Page 1 of 24

ooma Outages - Corrective action plan

Posted: Wed Apr 15, 2009 5:25 pm
by Dennis P
There have been a number of discussions internally about the two outages this week. Needless to say, we are very disappointed in our handling of the situation. Although there are some external factors we don't control, there are many that we do, and we clearly have room to improve. We've listened to all the feedback that the community has been kind enough to share and I want to take a moment to go over some of the steps that we are taking to improve communication about major outages and how we plan to mitigate/avoid them in the future.

Communication
  • We have closed a loophole that prevented the product marketing team from being immediately notified about major outages during off-hours. This prevented us from responding in the forums in a timely manner this morning.
  • We are adding a mechanism for us to display outage notifications on our homepage and Lounge login page. The notification will be displayed at the top of the home page and link to our status in the forums. This should be live tomorrow.
  • We have created an official ooma_status twitter feed. You can now find us at http://twitter.com/ooma_status/. This gives you RSS and SMS notification options as well.
  • We will send outage notification e-mails to customers who are subscribed to our marketing communication list. If you are not subscribed, you can do so here: http://www.ooma.com/contact/. Be sure to click the "I currently own an ooma system" checkbox. This is the only opt-in list we can use right now where we can blast tens of thousands of e-mails without getting blacklisted. In the future, we will consider allowing separate opt-in's for outage vs marketing.
Mitigation/Prevention
  • We are adding a second upstream Internet provider. We have hardware on order, hope to have it live next week.
  • We are doubling the capacity of our provisioning systems so we can accelerate the rate of recovery. That should be live by the end of the week.
  • We have found two issues that prevented the ooma Hub from automatically recovering during the last two outages. The fix is being tested as we speak and will remove the need for a manual power cycle.
  • We are adjusting our back-off and retry mechanisms to prevent the Hubs from placing undue load on our system during outage recovery. That should be complete by the end of the week.
  • Longer term, we are planning to add a second data center in the Midwest/East Coast.
No doubt there will always be room for improvement, and we will continue to look to the community for feedback.
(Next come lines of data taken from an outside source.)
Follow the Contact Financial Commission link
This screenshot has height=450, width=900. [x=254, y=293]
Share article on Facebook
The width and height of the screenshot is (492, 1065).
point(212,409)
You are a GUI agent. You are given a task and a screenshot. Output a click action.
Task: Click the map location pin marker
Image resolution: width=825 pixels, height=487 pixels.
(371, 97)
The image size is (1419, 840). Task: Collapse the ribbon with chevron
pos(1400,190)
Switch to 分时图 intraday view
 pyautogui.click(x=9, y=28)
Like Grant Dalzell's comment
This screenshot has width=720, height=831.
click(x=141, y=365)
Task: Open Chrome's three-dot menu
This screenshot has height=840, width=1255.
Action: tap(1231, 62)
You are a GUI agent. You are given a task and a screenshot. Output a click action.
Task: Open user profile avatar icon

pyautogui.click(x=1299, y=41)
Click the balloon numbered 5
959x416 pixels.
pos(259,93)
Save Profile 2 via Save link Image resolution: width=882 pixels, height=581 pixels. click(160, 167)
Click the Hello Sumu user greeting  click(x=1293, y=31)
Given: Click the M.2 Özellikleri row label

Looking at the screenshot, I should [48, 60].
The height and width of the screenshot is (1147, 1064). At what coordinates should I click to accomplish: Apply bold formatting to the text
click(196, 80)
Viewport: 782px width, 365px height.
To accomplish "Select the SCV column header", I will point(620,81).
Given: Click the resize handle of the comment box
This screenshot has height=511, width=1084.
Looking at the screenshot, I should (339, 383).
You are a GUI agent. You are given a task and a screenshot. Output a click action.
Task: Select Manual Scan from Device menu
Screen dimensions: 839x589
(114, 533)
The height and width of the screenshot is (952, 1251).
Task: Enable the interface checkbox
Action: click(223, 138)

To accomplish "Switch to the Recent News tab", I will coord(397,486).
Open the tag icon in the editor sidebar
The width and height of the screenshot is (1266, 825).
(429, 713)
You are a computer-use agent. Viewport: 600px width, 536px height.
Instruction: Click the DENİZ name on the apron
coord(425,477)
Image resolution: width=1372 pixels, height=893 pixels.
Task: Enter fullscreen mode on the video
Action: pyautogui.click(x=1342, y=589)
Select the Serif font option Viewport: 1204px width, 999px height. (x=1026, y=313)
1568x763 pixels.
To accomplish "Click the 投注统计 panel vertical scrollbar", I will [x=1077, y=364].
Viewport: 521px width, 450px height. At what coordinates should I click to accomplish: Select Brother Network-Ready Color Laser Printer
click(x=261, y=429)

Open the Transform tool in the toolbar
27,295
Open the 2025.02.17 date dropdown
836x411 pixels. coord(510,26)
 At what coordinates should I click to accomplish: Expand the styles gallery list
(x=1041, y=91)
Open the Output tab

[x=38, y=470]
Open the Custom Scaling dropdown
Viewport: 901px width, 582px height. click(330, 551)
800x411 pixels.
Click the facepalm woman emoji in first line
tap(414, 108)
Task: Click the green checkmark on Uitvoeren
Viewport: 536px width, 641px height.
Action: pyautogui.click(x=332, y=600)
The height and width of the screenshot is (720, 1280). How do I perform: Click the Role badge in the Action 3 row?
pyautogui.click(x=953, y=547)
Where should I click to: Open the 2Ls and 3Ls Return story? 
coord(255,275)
Re: ooma Outages - Corrective action plan

Posted: Wed Apr 15, 2009 5:36 pm
by niknak
Thank you for your response, it sounds like OOMA is taking very positive steps to provide uninterrupted service

PS: If you decide to constuct an East Coast Datacenter in the metro NY/NJ area, I'd apply for a job!

Re: ooma Outages - Corrective action plan

Posted: Wed Apr 15, 2009 5:44 pm
by trim81
Dennis:

I suggest Ooma make the Twitter open-commentary (public views), so we as a whole, can update as necessary (aka, as soon as outage strikes)

Re: ooma Outages - Corrective action plan

Posted: Wed Apr 15, 2009 5:59 pm
by number9
This sounds like an excellent plan Dennis!! Very good news!!! Thanks for the update.

Re: ooma Outages - Corrective action plan

Posted: Wed Apr 15, 2009 6:05 pm
by dlong
Awesome. As they say, turn your scars into stars. The current outages were blessings in disguise and real-world tests in preparation for a smoother future. Glad to see this company learning from this and now getting all its ducks in a row, so-to-speakish!

Re: ooma Outages - Corrective action plan

Posted: Wed Apr 15, 2009 6:11 pm
by tjnamtiw
Outstanding, professional approach to the problems. In my 50 years in business, I've rarely seen such a positive response.

Congrats from an ooma 'believer'

Tom

Re: ooma Outages - Corrective action plan

Posted: Wed Apr 15, 2009 6:31 pm
by tommies
This is good new. Thanks Dennis.

Regarding this morning outage, I notice a difference from the one on Mon.

On 4/13. my hub status said ooma core: connecting, please wait . . .
this morning, my hub status said ooma core: registering, please wait ...

It seems to me that the servers were overloaded with too many hubs try to establish the tunnels at once.

I don't know what the engineers would do, but I have an idea regarding this morning situation. It could be divide into say 10 groups by the last digit of our phone numbers, and then give each group an exclusive time window to try. Something like the way the Fed sent out stimulus check last year.

It's just my thought, and I'm glad if it helps.

Thank you again.

Re: ooma Outages - Corrective action plan

Posted: Wed Apr 15, 2009 7:10 pm
by parmenides
Nice response. Thank you.

Re: ooma Outages - Corrective action plan

Posted: Wed Apr 15, 2009 7:27 pm
by dank
All this actually forced me to register on the forums after months of lurking just to say...thank you.

The cable company never listened. That's why I'm here.

Re: ooma Outages - Corrective action plan

Posted: Wed Apr 15, 2009 8:16 pm
by daet
I'm pleased that Ooma has taken such a proactive stand on the outage problem. I really like the approaches you have outlined, and thank you for being upfront about the issues involved.

DG